= ISSPIC =

ISSPIC, the International Symposium on Small Particles and Inorganic Clusters, is an established biennial conference series on fundamental science of finite size effects and the possibility of controlling the properties of material at the nanometer scale, organized since 1976. The conference topics typically include atomic and molecular clusters and their assemblies, supported and free-standing nanostructures and particles, and other nanometer-scale systems.

== History and development ==

The first ISSPIC conference was held in 1976 in Lyon. The idea to organize an international meeting of scientists who research the nanomolecular and atomic structures was given by pioneers in nanophysics such as Jean Farges, Jacques Friedel, Walter Knight, Ryogo Kubo, and Bernhard Mühlschlegel. Friedel was also the chairman of the first conference.

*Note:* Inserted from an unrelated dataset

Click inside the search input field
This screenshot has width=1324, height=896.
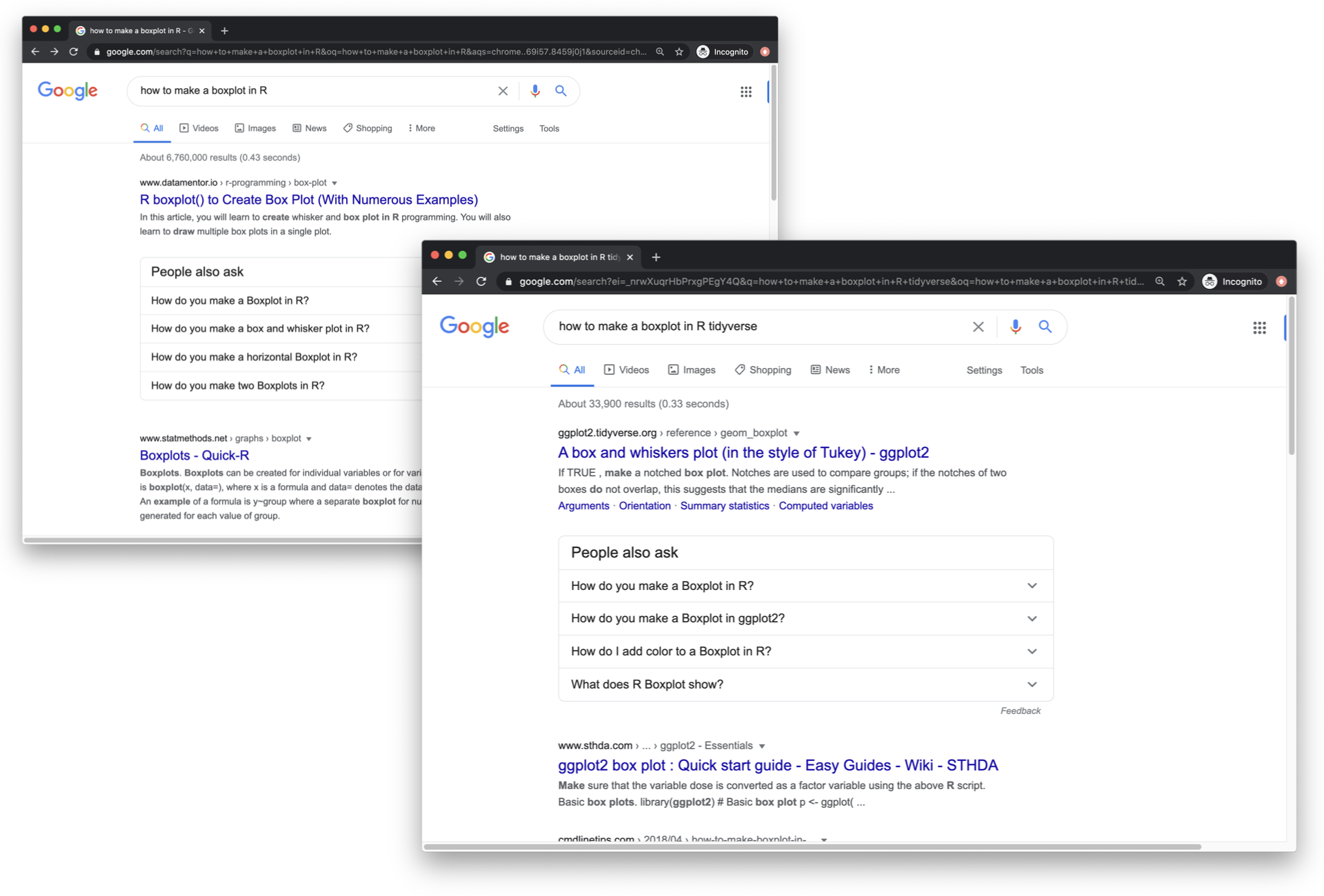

The main theme of the first couple of ISSPIC symposiums was fundamental studies on the finite-size effects of atomic and molecular clusters. The discussion emphasized the physical aspects. At the beginning, the conference was organized every fourth year but since 1988 it was held every two years. The conference has become a fundamental event on the area of the nanoscience and the research of nanoclusters during the last decades.

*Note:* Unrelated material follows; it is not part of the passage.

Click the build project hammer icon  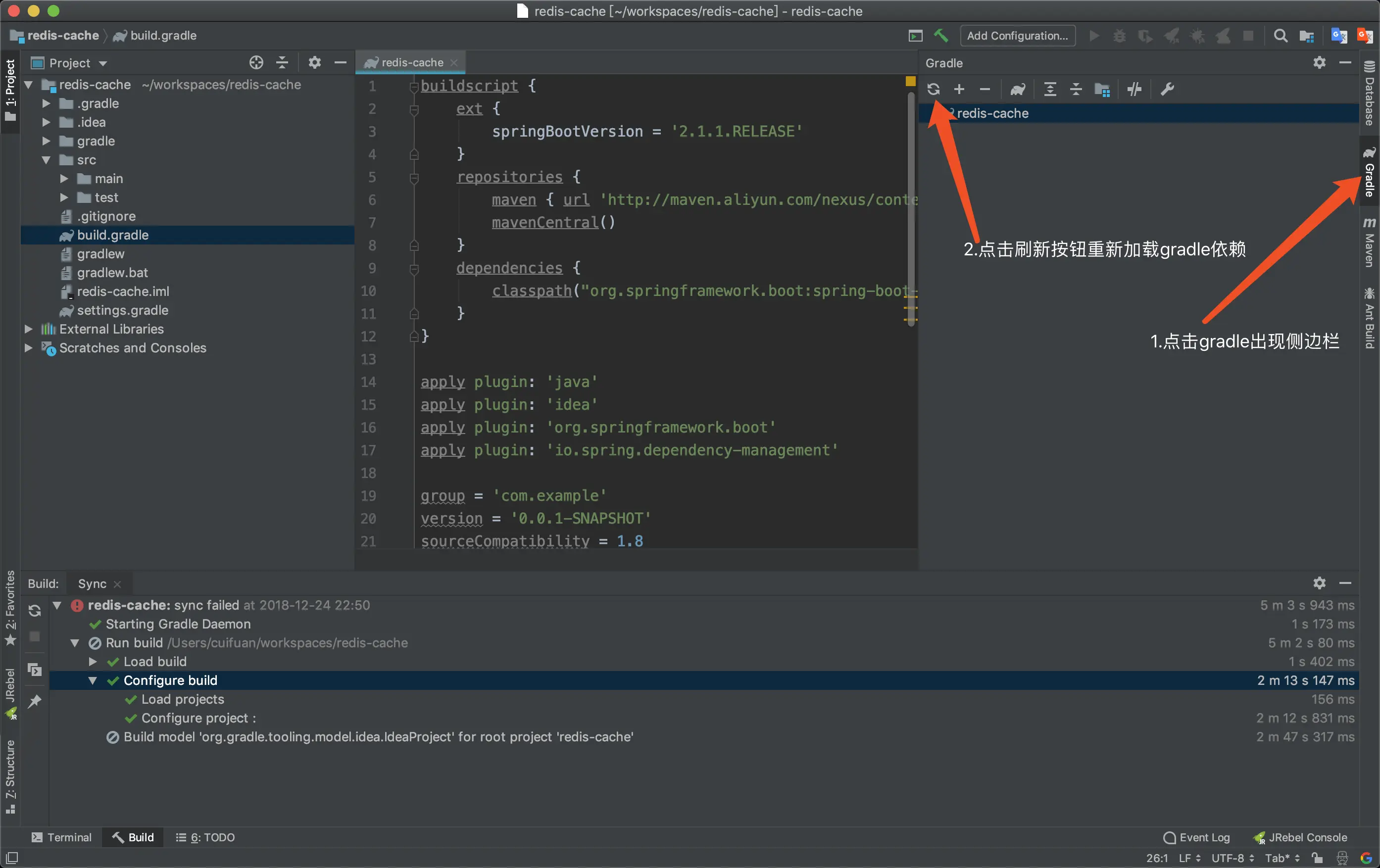940,36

The ISSPIC XX scheduled for 2020 unfortunately had to be cancelled because of the COVID 19 pandemic situation. However, the succeeding ISSPIC XXI has already been announced to take place in Berlin, Germany in 2023.

== Conference topics ==

The objective of the conference is to be an interdisciplinary forum for presentation and discussion of fundamental and technological developments in the research fields involving finite size effects of materials at the nanometer scale.

The studies discussed at the conference comprise the structure and thermodynamics of nanoparticle systems, their electronic structure and quantum effects, spectroscopy and dynamics, reactivity and catalysis, correlated electrons, magnetism, superconductivity, optical properties and plasmonics, carbon nanomaterials, biotechnological and medical applications, environmental science, devices and applications, energy applications, and many more.

The symposia aim to provide an overview of new results, emerging trends, and perspectives in the science of atomic and molecular clusters, nanoparticles, and nanostructures. In addition, the interdisciplinary approach has proven to stimulate the emergence of new research topics, enabling innovative applications of nanoscience.

On 12 September 1990 during the 5th ISSPIC which was held in Konstanz, Germany, Wolfgang Krätschmer presented a report on the large-scale production of C_{60} (fullerenes) at the scheduled talk of Richard Smalley. This discovery caused a huge growth in materials science of nanocarbons. It also revealed the essential role of chemistry in the use of molecular clusters as a functional unit of the new materials.

A great part of the latest research results which were introduced in the conference in Fukuoka, Japan in 2014 were related to gold and silver nanoparticles. The research has mainly focused on the metallic nanostructures at this time. One of the growing research interests has been the ligand-protected metallic clusters. In addition to gold and silver, other metals such as platinum, palladium, copper, nickel, zirconium and niobium were used in the experiments and also metalloid materials like silicon. Other issues were different type of molecular structures and magnetic, optical, chemical, and thermal properties of those structures.

Researchers in the ISSPIC community have been working on nanoscience long before the term became as popular as it is today. From its start, one central theme in the field has been to try to understand how matter organizes itself from the atomic and molecular dimensions to nanoparticle regime and finally to bulk and how the various physical and chemical properties of a nanometer-size chunk of material are affected by its dimensionality, size, and the environment. ISSPIC XVIII in Jyväskylä, Finland, made an effort to enhance the visibility of cluster science to neighboring areas of nanoparticle catalysis, interface chemistry, plasmonics, biological systems, and research on climate change while not forgetting the traditional themes in the field. The 19th conference of the series held in Hangzhou in China in 2018 continued these efforts in striving to maintain the theme of cluster science, while reaching out to the broader fields related to nanoscience and in particular nanotechnology.

After a five years intermission owing to the pandemic situation, the forthcoming ISSPIC XXI in Berlin in 2023 aims to reflect the actual status of research in the physics and chemistry of small particles and clusters. However, even more importantly, it intends to provide a platform highlighting new contributions that focus on novel aspects of finite size and small particle research like, e.g., 2D-materials (graphene and beyond), cluster research at advanced light sources, spintronics, nanodiamonds, single and few atom clusters in heterogeneous catalysis, and novel theoretical and experimental methods to study finite size effects.